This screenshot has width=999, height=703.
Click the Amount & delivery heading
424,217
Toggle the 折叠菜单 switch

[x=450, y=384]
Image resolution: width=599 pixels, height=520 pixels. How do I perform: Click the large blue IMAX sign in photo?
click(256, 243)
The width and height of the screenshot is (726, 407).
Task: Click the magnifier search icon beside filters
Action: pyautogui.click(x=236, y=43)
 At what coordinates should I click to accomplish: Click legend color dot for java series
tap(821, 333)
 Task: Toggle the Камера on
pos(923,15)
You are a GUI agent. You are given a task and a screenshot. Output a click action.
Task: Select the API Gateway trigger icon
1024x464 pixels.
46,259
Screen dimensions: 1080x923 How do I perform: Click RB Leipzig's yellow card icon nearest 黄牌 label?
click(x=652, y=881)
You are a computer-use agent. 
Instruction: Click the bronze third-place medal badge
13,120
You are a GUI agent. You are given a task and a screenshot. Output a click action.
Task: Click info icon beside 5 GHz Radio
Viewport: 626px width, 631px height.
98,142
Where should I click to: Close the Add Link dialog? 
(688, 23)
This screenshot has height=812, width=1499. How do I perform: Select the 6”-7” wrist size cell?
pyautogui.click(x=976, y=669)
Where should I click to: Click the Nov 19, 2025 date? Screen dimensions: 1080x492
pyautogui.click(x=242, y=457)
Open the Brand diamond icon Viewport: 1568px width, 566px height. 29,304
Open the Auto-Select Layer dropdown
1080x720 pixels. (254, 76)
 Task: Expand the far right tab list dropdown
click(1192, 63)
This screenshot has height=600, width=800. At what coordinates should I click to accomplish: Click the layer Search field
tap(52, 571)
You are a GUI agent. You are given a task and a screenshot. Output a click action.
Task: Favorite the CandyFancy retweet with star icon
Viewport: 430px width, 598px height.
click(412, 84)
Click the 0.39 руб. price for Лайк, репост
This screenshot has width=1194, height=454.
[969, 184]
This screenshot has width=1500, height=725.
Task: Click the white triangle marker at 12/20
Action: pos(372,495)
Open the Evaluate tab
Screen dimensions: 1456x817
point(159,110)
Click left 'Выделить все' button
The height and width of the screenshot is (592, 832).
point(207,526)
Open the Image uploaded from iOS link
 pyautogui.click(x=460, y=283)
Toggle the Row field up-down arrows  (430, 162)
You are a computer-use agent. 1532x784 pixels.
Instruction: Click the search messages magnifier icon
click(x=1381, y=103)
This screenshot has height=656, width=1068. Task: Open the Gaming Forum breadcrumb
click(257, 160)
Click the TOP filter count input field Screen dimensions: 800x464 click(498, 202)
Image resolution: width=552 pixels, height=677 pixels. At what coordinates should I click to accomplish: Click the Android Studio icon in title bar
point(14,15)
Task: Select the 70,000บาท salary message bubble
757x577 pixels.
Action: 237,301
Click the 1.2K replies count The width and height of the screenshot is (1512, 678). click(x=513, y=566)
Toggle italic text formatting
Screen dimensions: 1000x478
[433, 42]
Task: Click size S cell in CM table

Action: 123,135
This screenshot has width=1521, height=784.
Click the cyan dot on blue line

* _What you need to do_:
Copy down the complete data exactly as supplied.

* _Answer section_:
This screenshot has width=999, height=703.
Click the Amount & delivery heading
424,217
Toggle the 折叠菜单 switch

[x=450, y=384]
Image resolution: width=599 pixels, height=520 pixels. How do I perform: Click the large blue IMAX sign in photo?
click(256, 243)
The width and height of the screenshot is (726, 407).
Task: Click the magnifier search icon beside filters
Action: pyautogui.click(x=236, y=43)
 At what coordinates should I click to accomplish: Click legend color dot for java series
tap(821, 333)
 Task: Toggle the Камера on
pos(923,15)
You are a GUI agent. You are given a task and a screenshot. Output a click action.
Task: Select the API Gateway trigger icon
1024x464 pixels.
46,259
Screen dimensions: 1080x923 How do I perform: Click RB Leipzig's yellow card icon nearest 黄牌 label?
click(x=652, y=881)
You are a computer-use agent. 
Instruction: Click the bronze third-place medal badge
13,120
You are a GUI agent. You are given a task and a screenshot. Output a click action.
Task: Click info icon beside 5 GHz Radio
Viewport: 626px width, 631px height.
98,142
Where should I click to: Close the Add Link dialog? 
(688, 23)
This screenshot has height=812, width=1499. How do I perform: Select the 6”-7” wrist size cell?
pyautogui.click(x=976, y=669)
Where should I click to: Click the Nov 19, 2025 date? Screen dimensions: 1080x492
pyautogui.click(x=242, y=457)
Open the Brand diamond icon Viewport: 1568px width, 566px height. 29,304
Open the Auto-Select Layer dropdown
1080x720 pixels. (254, 76)
 Task: Expand the far right tab list dropdown
click(1192, 63)
This screenshot has height=600, width=800. At what coordinates should I click to accomplish: Click the layer Search field
tap(52, 571)
You are a GUI agent. You are given a task and a screenshot. Output a click action.
Task: Favorite the CandyFancy retweet with star icon
Viewport: 430px width, 598px height.
click(412, 84)
Click the 0.39 руб. price for Лайк, репост
This screenshot has width=1194, height=454.
[969, 184]
This screenshot has width=1500, height=725.
Task: Click the white triangle marker at 12/20
Action: pos(372,495)
Open the Evaluate tab
Screen dimensions: 1456x817
point(159,110)
Click left 'Выделить все' button
The height and width of the screenshot is (592, 832).
point(207,526)
Open the Image uploaded from iOS link
 pyautogui.click(x=460, y=283)
Toggle the Row field up-down arrows  (430, 162)
You are a computer-use agent. 1532x784 pixels.
Instruction: Click the search messages magnifier icon
click(x=1381, y=103)
This screenshot has height=656, width=1068. Task: Open the Gaming Forum breadcrumb
click(257, 160)
Click the TOP filter count input field Screen dimensions: 800x464 click(498, 202)
Image resolution: width=552 pixels, height=677 pixels. At what coordinates should I click to accomplish: Click the Android Studio icon in title bar
point(14,15)
Task: Select the 70,000บาท salary message bubble
757x577 pixels.
Action: 237,301
Click the 1.2K replies count The width and height of the screenshot is (1512, 678). click(x=513, y=566)
Toggle italic text formatting
Screen dimensions: 1000x478
[433, 42]
Task: Click size S cell in CM table

Action: 123,135
This screenshot has width=1521, height=784.
Click the cyan dot on blue line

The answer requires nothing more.